▶ **DOCUMENT**
Key budget announcements

National Green Hydrogen Mission: The recently launched National Green Hy­dro­gen Mission, with an outlay of Rs 197 billion, was emphasised as it is expected to facilitate the transition of the economy to low carbon intensity, reduce de­p­endence on fossil fuel imports, and help India assume technology and market leadership in this sector. India aims to achieve an annual production of 5 million tonnes (mt) by 2030.

Investments in energy transition and net zero objectives: An allocation of Rs 350 billion has been proposed by the Ministry of Petroleum and Natural Gas for priority capital investments in energy transition, net zero objectives and energy security. Further, battery energy storage system (BESS) capacity of 4,000 MWh will be su­pported with viability gap funding (VGF) to steer the economy on to the sustainable development path. A detailed framework for pumped storage projects (PSPs) will also be formulated.

E-mobility: For 2023-24, an allocation of Rs 51.72 billion has been made for the FAME II incentive, which is approximately 80 per cent higher than last year. To further provide an impetus to green mobility, the budget proposes a reduction in basic customs duty on the import of capital goods required for lithium-ion battery manufacturing to nil until March 31, 2024. It has increased customs duties for semi-knocked down and completely built units including electric vehicles (EVs). In accordance with the scrappage policy, a vehicle replacement initiative for 0.09 million government vehicles has been provided with 50-year interest-free loan support to state governments.

Ladakh power link: An interstate transmission system for the evacuation and grid integration of 13 GW of renewable energy from Ladakh has been proposed with an investment of Rs 207 billion in­cluding central support of Rs 83 billion.

Target location data:
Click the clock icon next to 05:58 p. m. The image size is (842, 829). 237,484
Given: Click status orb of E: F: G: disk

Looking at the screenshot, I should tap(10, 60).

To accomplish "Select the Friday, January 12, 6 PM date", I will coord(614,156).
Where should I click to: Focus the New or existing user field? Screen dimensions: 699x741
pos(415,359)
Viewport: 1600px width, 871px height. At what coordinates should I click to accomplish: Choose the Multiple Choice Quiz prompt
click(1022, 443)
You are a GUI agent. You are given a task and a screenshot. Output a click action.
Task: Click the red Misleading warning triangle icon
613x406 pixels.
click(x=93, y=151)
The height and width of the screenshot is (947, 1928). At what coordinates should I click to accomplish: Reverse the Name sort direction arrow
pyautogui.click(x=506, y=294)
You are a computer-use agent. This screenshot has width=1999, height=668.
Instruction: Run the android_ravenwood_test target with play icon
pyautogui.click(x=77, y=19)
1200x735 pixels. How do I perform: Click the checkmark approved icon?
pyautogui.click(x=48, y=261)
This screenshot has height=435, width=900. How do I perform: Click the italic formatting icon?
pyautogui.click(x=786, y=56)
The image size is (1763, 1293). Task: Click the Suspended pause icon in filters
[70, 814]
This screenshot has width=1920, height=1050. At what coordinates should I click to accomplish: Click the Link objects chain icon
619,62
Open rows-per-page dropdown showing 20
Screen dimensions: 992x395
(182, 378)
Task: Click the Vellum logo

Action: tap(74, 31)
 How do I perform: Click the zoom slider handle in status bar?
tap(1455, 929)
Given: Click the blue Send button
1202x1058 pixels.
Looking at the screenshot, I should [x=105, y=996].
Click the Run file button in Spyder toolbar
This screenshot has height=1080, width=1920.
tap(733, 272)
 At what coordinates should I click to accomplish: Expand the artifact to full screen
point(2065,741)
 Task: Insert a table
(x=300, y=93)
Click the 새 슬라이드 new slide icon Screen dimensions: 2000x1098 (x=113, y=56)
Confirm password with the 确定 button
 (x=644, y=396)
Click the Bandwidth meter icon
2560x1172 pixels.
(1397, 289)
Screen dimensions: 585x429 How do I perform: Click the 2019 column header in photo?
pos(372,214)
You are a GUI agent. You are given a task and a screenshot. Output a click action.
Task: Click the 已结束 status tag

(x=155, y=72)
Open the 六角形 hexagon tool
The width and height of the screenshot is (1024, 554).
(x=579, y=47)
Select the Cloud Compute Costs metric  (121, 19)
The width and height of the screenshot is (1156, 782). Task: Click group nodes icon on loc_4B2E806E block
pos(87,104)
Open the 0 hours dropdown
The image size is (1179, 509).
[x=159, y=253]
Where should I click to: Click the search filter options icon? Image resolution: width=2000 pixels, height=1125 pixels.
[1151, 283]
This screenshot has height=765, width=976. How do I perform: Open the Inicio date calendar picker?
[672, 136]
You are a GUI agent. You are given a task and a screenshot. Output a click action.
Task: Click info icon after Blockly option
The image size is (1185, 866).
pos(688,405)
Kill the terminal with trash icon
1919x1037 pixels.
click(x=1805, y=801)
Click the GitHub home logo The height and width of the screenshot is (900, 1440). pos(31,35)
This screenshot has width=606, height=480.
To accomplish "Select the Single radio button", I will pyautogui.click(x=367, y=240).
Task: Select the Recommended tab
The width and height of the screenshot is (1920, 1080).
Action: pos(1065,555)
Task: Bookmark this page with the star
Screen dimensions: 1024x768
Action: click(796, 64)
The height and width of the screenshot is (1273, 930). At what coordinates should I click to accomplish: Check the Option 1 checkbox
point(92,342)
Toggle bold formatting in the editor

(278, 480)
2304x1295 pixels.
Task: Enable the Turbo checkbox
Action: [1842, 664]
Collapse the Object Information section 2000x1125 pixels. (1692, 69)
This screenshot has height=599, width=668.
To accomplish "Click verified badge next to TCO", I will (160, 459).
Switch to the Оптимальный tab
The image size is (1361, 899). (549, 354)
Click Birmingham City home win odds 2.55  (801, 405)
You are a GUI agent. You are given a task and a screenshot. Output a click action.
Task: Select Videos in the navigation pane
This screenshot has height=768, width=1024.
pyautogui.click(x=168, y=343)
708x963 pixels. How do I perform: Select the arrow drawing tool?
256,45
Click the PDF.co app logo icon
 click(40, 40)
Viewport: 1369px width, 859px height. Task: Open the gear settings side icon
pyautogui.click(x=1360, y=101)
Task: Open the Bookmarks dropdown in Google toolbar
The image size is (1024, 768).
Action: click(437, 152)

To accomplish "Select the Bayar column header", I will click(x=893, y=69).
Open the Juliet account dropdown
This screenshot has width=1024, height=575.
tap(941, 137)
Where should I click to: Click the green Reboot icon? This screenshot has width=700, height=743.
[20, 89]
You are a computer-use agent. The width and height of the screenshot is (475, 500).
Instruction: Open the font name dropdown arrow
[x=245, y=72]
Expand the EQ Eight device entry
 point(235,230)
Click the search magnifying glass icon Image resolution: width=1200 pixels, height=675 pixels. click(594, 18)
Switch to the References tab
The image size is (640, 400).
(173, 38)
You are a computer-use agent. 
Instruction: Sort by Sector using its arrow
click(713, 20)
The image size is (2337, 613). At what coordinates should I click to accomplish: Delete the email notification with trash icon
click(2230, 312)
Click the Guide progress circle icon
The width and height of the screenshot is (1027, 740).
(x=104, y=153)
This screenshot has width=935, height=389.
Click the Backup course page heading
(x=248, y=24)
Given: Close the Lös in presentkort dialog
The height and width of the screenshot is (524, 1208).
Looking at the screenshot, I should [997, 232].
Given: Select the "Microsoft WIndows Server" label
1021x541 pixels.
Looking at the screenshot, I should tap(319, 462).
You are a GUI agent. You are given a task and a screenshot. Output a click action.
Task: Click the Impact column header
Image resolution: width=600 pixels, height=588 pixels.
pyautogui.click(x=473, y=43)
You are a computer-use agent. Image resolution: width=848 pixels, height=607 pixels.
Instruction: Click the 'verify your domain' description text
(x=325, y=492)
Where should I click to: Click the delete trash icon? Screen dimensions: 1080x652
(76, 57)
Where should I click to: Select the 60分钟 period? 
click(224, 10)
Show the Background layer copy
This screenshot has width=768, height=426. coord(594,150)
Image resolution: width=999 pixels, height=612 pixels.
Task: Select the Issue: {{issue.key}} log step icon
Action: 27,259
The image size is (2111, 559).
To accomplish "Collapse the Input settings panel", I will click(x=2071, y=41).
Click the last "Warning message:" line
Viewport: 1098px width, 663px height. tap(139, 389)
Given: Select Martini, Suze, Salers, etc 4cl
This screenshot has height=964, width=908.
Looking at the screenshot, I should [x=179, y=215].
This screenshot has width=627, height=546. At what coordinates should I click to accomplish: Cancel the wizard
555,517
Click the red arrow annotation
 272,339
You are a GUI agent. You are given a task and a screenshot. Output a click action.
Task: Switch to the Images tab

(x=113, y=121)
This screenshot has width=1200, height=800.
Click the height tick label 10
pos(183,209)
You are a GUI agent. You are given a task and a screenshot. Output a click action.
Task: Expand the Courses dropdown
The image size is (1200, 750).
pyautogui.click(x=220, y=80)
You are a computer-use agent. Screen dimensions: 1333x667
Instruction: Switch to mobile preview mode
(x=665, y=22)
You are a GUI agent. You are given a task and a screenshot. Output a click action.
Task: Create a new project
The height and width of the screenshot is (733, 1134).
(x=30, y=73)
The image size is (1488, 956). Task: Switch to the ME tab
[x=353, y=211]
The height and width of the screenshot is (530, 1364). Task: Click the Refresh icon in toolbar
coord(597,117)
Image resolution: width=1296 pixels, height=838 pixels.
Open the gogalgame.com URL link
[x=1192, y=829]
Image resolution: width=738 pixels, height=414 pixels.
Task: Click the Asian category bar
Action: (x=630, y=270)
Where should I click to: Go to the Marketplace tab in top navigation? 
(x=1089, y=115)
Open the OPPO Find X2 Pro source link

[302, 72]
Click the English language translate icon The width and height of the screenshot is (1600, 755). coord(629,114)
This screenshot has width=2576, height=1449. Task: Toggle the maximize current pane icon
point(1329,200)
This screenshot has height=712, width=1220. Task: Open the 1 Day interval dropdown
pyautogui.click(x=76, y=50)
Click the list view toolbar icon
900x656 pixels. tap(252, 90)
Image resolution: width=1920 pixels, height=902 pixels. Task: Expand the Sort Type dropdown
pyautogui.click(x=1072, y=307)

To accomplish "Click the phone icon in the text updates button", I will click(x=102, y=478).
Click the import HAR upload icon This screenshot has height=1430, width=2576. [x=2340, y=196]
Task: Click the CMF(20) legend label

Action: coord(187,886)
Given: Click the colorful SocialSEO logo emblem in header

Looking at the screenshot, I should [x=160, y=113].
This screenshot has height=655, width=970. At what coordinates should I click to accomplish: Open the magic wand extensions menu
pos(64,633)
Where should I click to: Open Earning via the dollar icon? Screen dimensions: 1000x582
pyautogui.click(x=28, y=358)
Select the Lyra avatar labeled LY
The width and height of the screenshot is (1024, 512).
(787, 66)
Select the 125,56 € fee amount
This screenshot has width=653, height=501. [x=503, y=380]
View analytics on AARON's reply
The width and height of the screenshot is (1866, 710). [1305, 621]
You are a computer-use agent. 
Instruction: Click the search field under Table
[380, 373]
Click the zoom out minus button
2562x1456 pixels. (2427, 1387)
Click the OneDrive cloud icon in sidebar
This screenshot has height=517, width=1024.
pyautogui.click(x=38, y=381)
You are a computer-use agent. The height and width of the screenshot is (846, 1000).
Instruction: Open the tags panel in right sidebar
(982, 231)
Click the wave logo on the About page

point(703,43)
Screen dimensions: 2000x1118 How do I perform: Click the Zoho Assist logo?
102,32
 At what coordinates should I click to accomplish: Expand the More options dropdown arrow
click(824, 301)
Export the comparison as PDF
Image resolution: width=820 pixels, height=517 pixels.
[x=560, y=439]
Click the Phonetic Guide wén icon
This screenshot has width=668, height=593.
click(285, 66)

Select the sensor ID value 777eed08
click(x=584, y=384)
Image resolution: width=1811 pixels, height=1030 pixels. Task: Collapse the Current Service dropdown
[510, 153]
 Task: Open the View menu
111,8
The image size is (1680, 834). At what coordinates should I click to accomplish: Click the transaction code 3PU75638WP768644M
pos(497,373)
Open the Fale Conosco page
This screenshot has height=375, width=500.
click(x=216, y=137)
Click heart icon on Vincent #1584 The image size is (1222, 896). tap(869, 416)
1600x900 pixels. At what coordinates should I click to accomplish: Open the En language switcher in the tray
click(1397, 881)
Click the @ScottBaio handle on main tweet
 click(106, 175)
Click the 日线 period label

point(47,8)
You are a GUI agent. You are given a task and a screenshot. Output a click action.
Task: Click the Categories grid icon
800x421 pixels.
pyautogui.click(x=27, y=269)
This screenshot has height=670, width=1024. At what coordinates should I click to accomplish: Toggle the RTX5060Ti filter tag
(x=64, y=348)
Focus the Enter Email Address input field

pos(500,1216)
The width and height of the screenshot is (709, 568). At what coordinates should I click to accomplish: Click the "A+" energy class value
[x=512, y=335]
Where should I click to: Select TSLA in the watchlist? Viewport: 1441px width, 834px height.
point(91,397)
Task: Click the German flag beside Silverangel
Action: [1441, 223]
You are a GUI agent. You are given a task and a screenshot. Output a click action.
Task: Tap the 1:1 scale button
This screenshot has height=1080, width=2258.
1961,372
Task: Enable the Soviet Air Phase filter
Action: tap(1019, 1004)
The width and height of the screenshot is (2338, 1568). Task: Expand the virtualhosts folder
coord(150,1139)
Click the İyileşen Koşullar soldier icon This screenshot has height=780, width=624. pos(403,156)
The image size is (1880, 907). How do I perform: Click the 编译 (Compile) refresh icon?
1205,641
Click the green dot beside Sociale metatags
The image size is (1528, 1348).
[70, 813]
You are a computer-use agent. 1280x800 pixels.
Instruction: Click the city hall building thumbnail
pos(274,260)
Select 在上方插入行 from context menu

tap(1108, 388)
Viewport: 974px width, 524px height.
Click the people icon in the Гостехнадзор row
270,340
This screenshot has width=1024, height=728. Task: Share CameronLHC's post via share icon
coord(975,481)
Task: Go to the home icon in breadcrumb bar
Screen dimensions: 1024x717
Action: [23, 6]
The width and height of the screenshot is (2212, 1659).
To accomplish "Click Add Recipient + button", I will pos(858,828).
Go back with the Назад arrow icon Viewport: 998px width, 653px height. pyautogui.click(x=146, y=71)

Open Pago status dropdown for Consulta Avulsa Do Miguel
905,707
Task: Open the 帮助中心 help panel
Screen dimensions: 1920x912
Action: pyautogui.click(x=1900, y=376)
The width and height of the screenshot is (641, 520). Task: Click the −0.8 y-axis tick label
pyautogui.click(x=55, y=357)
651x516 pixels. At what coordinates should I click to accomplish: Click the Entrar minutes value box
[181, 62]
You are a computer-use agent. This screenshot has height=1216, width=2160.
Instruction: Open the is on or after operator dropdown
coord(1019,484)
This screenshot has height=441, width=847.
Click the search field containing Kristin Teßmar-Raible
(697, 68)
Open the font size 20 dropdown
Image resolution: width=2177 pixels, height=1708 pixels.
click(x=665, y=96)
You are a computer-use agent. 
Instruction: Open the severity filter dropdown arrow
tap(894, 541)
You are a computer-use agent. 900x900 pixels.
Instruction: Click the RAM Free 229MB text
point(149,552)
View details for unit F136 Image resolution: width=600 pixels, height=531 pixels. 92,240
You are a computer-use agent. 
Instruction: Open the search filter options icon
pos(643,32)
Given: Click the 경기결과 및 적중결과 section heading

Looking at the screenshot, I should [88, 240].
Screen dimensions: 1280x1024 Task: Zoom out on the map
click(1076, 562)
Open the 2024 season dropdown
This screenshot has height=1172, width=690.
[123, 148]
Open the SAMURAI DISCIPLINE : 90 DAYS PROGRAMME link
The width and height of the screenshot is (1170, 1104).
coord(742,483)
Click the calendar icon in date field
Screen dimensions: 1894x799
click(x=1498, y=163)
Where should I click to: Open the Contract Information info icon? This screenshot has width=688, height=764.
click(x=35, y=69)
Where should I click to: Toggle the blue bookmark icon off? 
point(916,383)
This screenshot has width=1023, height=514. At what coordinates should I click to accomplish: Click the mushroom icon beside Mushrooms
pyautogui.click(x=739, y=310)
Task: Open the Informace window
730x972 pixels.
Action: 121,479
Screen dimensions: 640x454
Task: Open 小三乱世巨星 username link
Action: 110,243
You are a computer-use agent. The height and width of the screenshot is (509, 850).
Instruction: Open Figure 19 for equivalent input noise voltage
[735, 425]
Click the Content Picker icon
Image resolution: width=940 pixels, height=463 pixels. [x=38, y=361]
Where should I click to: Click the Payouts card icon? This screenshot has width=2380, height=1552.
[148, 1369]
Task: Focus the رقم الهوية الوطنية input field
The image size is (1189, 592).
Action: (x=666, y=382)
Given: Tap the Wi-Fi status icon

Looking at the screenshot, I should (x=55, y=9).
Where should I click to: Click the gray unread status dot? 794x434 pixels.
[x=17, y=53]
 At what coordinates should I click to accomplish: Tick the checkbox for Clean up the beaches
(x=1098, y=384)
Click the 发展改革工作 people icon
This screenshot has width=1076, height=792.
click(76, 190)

▶ **STATED TASK A**
In the budget announcements, what annual green hydrogen production does India aim to reach by 2030?
▶ **STATED TASK B**
Pick up the budget announcements text where it stops and keep it going.

▶ **WRITTEN RESPONSE A**
5 million tonnes (mt) per year.

▶ **WRITTEN RESPONSE B**
Green credit programme: A Green Credit Programme has been proposed for notification under the Environment (Protection) Act to encourage behavio­u­ral change by incentivising environmentally sustainable and responsive actions by companies, individuals and local bo­dies, and helping mobilise additional resources for such activities.

Economic Survey 2022-23 – Highlights for the power sector

The Economic Survey 2022-23 was presented on January 31, 2023, preceding the Union Budget, and provided an ov­er­view of the power sector.

Installed capacity: The total installed power capacity of utilities and captive power plants (industries with demand of 1 MW and above) was 482.2 GW on March 31, 2022, recording an increase of 4.7 per cent over the previous year. Ther­mal sources of energy accounted for the largest share (59.1 per cent) of total ins­talled capacity in utilities, followed by renewable energy resources at 27.5 per cent and hydro at 11.7 per cent.

Growth in the renewables segment: India has already achieved the target of having 40 per cent installed electric capacity from non-fossil fuels ahead of 2030. It has now set a more ambitious target of 50 per cent, which will result in a significant reduction in the average emission rate. The National Green Hy­dro­gen Mission has been launched with the aim of making India energy-independent by 2047.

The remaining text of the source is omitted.